Filmed by TrustedReviews using a Canon Legria HF R26 camcorder
In some key respects, the LG Spectrum is one of the most advanced phones we’ve ever seen. It runs a custom version of Android Gingerbread, has a powerful dual-core processor and natty gestural controls. But the really exciting thing about this phone is its screen, which boasts a full 720p resolution spread across 4.5in.
We’ve seen 720p screens before, such as that of the Samsung Galaxy Nexus, but the LG Spectrum uses an IPS-based screen rather than the Super AMOLED type seen in most other top-end mobile screens. Each screen type has its advantages and disadvantages, but this phone has convinced us that IPS might be a better solution all-round. It doesn’t tend to suffer from the colour issues of AMOLED, which often over-saturates colour and becomes cast with a blueish tint when viewed from an angle.
IPS doesn’t offer the same awesome black depth and sheer contrast of OLED, but limitations here tend to be less conspicuous than those of AMOLED screens. Apple’s iPhone 4 and 4S use IPS panels, as does the iPad 2, and are the key flagships of the tech. However, the LG Spectrum’s screen is rather more advanced, offering similar pixel density at a significantly larger size. In a word – yum.

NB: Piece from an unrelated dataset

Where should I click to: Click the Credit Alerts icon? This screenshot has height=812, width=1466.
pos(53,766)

Given how great the screen is, we were disappointed to see that advancements don’t continue into the LG Spectrum’s software – at present at least. It runs Android 2.3, with LG’s custom UI plastered on top. This interface has a friendly, slightly cartoonish look, but doesn’t have the class of Google’s default Android 4.0 Ice Cream Sandwich UI, and doesn’t make the most of the impressive pixel density of this handset. We’d be surprised if LG didn’t give the Spectrum the boost up to Ice Cream Sandwich at some point, but not fitting it in at this point feels like a missed opportunity.

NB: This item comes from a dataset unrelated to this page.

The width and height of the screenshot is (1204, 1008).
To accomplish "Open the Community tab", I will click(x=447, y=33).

Another clue that this is a stop-gap phone in some respects is its build. Its 10.4mm shell is plastic, common in slim phones, but the glossy finish doesn’t exactly make the phone feel like a million dollars. A little texture to a phone body, or a concerted effort to make it feel as densely-packed as possible, is needed to make a handset feel like a smartphone superstar. And this one doesn’t quite.